Language shift in Vanuatu’s 2020 census: Investigation of a national dataset for 250,000 people
Abstract
Growing concern surrounds the threats faced by Vanuatu’s famous diversity of Indigenous languages, with particular attention directed towards the pressure that Bislama exerts as the country’s lingua franca. Here, I report the results of exploratory analyses of Vanuatu’s most recent national census, leveraging individual-level data for nearly 250,000 people to gauge the magnitude of the shift away from Indigenous languages and identify the factors implicated in this process. The data reveal that 83.9% of Vanuatu’s population can ‘easily’ speak an Indigenous language and that 74.9% learnt an Indigenous first language. Conversely, 9.6% of people cannot speak an Indigenous language (including 9.4% of Indigenous Ni-Vanuatu), and a severely conservatively-biased estimate shows that Bislama is the first language learnt for at least 14.2% of the population, including 14.3% of Ni-Vanuatu, with the true figure likely closer to 25%. The youngest generations show considerably poorer Indigenous language abilities and substantially greater learning of Bislama as a first language, a pattern consistent with a movement away from Indigenous languages over time.

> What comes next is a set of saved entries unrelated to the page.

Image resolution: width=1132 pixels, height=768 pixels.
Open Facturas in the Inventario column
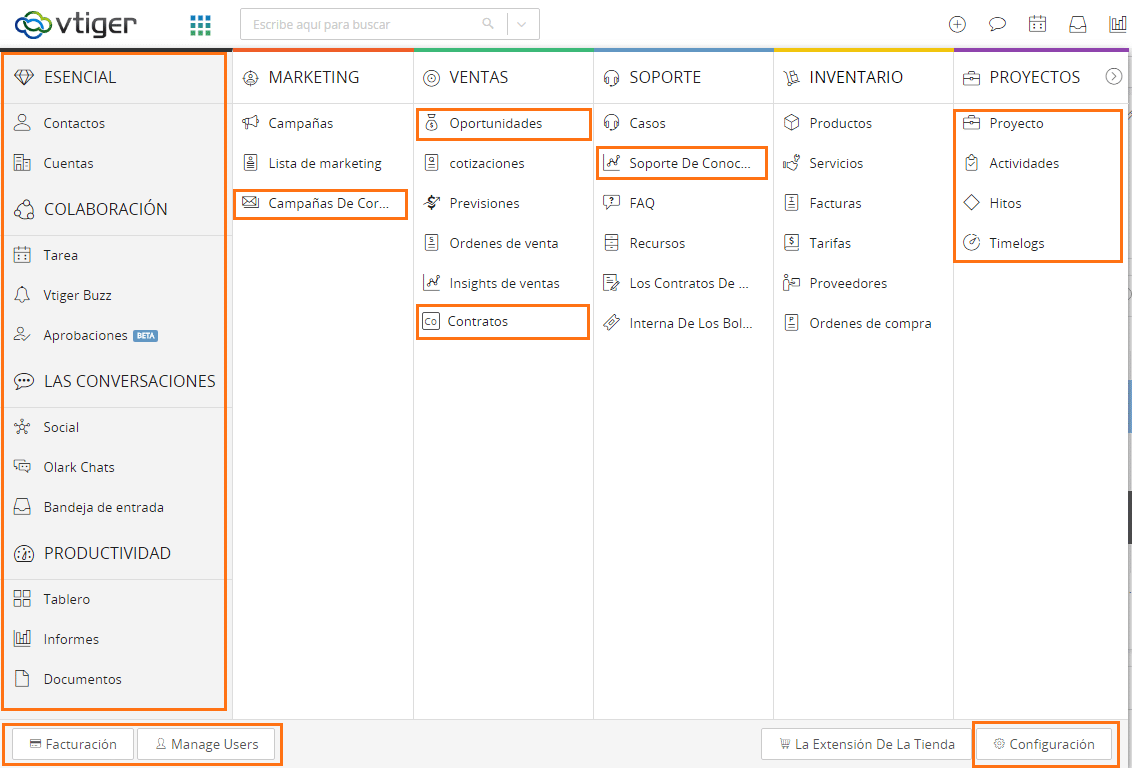[x=835, y=203]
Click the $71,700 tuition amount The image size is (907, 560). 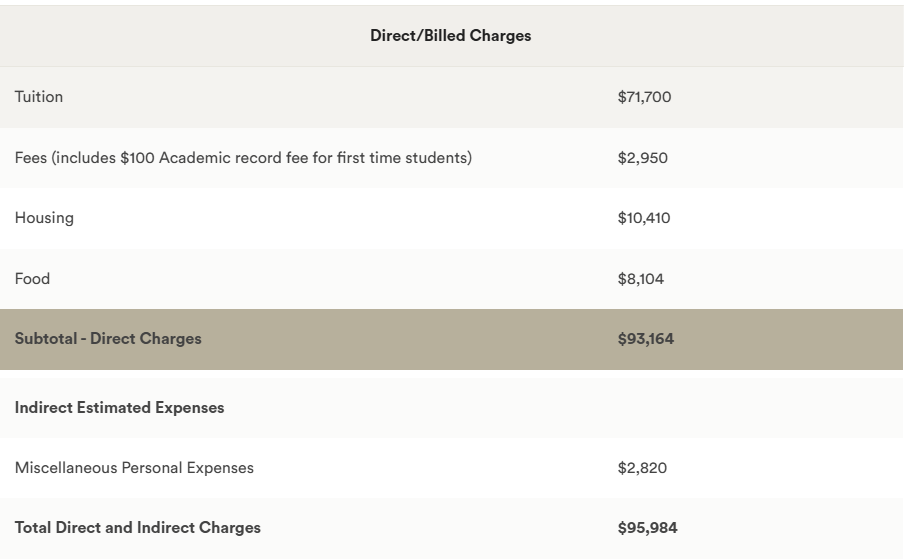644,97
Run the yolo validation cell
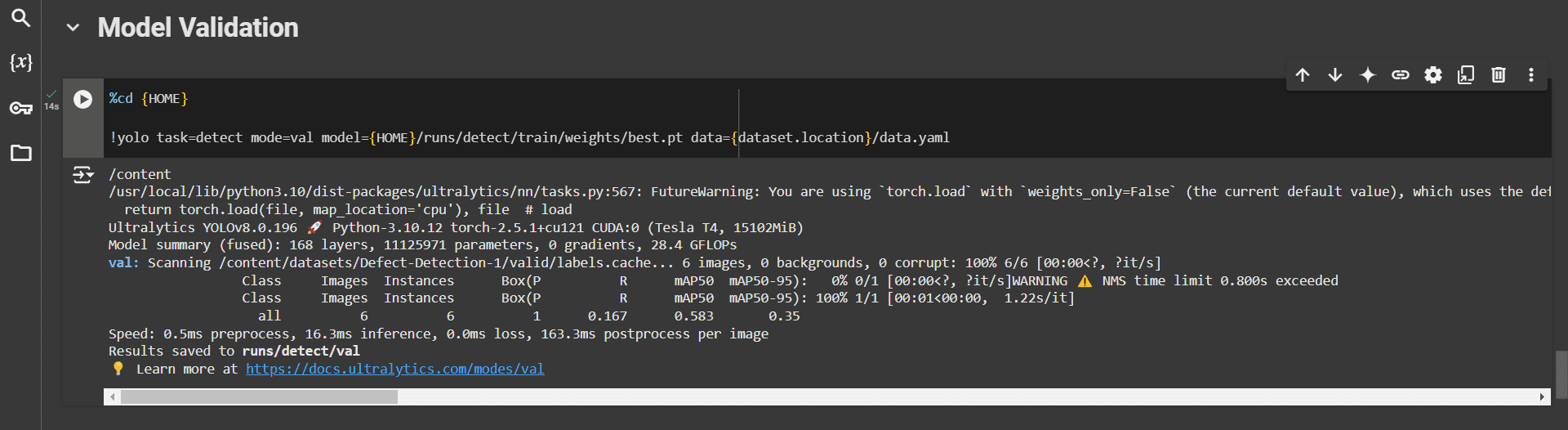Viewport: 1568px width, 430px height. click(83, 99)
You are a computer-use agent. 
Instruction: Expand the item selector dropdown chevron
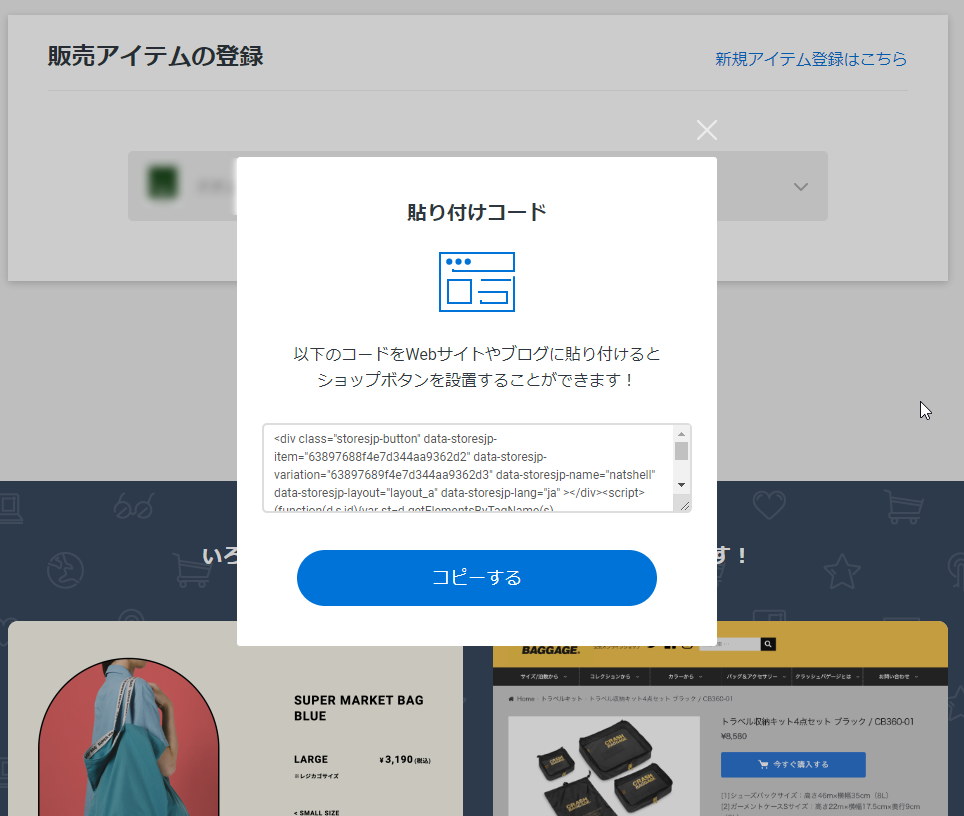(800, 187)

Further patterns that emerge indicate that Indigenous languages fare best in Vanuatu’s rural areas, in the Area Councils with the smallest populations, and in the communities that are the least diverse in terms of people’s island backgrounds. Focusing in on these rural areas, where Bislama likely poses the greatest threat to Indigenous languages, individuals who have a history of migration, who have access to modern communication technologies, who live in economically better-off households, and who live in households without kastom land tenure are less likely to speak an Indigenous language easily and are more likely to learn Bislama as a first language. While strictly correlational and non-causal, these exploratory analyses reflect both the vitality of Indigenous languages in Vanuatu today and the serious challenges they face from a suite of likely interconnected factors.